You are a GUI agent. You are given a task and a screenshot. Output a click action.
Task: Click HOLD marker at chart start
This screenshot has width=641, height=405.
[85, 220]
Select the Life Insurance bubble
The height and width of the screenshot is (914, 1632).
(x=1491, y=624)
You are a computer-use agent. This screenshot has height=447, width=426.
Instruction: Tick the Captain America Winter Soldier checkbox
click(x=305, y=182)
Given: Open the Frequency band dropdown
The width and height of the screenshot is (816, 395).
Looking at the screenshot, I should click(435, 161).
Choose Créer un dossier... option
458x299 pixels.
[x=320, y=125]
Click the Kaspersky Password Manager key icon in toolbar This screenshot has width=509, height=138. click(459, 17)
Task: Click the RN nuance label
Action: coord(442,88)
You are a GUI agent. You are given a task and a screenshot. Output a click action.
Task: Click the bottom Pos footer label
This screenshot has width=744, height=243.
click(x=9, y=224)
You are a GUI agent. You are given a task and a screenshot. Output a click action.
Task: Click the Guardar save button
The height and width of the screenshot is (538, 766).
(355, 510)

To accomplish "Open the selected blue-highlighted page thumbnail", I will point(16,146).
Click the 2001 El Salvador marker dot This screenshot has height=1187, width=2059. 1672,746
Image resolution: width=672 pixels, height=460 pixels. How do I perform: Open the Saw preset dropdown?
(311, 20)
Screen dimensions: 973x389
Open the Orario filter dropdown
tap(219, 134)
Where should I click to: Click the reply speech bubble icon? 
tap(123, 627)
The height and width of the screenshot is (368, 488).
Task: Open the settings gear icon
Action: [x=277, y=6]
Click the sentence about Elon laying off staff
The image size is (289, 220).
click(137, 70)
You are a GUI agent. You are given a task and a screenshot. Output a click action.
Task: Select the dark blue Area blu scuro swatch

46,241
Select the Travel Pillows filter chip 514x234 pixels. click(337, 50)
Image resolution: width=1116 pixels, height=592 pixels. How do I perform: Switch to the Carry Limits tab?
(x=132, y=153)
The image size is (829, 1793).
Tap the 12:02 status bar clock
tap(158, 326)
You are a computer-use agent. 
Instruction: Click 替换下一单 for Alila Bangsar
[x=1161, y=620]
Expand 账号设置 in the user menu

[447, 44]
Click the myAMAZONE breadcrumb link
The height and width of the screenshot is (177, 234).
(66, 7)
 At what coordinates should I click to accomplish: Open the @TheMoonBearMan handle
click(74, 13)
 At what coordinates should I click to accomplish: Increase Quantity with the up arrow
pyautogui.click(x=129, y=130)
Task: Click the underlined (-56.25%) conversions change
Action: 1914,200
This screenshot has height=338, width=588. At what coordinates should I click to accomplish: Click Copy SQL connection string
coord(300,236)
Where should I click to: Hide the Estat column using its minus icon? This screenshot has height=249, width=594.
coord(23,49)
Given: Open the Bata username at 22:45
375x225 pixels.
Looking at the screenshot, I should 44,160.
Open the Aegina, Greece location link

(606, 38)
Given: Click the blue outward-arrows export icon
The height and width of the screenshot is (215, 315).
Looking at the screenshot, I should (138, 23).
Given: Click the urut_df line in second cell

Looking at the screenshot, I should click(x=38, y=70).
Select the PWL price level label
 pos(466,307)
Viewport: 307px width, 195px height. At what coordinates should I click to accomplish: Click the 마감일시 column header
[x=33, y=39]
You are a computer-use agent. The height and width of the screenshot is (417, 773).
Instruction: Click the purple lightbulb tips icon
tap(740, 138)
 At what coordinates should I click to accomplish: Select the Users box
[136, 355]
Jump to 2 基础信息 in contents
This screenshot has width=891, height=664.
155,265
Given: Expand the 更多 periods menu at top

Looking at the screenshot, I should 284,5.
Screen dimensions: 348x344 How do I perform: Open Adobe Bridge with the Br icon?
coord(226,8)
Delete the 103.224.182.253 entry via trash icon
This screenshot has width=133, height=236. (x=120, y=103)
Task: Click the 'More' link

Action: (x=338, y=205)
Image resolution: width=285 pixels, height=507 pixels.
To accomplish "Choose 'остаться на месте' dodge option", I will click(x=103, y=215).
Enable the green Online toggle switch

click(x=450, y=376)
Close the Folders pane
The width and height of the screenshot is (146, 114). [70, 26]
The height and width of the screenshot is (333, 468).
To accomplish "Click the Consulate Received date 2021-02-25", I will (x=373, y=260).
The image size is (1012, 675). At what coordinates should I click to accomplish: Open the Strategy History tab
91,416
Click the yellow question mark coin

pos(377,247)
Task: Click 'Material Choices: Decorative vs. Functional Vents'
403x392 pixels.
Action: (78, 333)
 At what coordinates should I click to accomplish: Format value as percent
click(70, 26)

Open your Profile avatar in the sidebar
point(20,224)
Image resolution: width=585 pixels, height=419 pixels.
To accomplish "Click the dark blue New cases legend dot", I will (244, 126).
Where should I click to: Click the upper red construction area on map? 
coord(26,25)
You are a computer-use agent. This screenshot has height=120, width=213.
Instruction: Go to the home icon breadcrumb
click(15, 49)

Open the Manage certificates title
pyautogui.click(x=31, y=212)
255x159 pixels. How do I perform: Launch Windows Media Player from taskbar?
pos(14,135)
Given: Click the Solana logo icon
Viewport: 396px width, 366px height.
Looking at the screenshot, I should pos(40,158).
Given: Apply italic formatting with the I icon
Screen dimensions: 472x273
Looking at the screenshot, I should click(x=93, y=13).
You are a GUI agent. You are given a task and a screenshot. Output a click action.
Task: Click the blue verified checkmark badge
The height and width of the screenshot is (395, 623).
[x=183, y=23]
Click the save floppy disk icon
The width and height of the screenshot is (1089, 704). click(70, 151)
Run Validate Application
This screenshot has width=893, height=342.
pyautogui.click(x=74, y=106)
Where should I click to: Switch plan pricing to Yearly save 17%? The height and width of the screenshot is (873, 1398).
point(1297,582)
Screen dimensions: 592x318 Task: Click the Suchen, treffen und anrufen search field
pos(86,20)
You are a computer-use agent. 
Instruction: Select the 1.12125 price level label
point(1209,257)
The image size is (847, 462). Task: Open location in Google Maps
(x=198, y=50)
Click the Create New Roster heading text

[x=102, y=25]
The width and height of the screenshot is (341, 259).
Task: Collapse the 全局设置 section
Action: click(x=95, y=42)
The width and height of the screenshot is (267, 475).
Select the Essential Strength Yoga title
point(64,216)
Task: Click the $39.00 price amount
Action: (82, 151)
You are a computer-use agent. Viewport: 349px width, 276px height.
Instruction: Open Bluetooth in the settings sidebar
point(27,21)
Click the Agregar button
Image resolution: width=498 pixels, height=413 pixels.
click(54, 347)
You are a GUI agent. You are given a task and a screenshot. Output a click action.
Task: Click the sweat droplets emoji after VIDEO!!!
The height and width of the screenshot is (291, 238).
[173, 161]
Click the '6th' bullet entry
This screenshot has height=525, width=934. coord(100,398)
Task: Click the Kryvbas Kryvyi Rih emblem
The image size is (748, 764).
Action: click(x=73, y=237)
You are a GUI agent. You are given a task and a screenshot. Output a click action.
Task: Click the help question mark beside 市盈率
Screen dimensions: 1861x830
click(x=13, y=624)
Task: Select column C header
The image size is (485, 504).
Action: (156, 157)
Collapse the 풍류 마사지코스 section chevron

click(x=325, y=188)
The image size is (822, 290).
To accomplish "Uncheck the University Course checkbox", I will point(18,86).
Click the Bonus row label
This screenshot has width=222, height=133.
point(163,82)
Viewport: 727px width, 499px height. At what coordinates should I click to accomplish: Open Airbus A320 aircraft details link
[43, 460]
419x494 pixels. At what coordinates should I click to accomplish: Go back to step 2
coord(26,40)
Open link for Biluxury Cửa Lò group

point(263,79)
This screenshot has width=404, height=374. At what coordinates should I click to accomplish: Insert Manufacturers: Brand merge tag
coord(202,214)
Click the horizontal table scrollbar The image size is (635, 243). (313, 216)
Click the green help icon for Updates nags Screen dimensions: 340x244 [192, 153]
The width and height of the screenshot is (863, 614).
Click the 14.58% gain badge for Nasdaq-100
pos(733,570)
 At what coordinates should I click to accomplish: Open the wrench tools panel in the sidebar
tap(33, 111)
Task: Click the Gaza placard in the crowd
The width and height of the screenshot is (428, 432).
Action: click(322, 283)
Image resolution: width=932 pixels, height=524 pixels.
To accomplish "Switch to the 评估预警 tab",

○ ○ ○ ○

Collect every line with the string "help" from the records, and copy each.

Task: Click the help question mark beside 市盈率
Click the green help icon for Updates nags Screen dimensions: 340x244 [192, 153]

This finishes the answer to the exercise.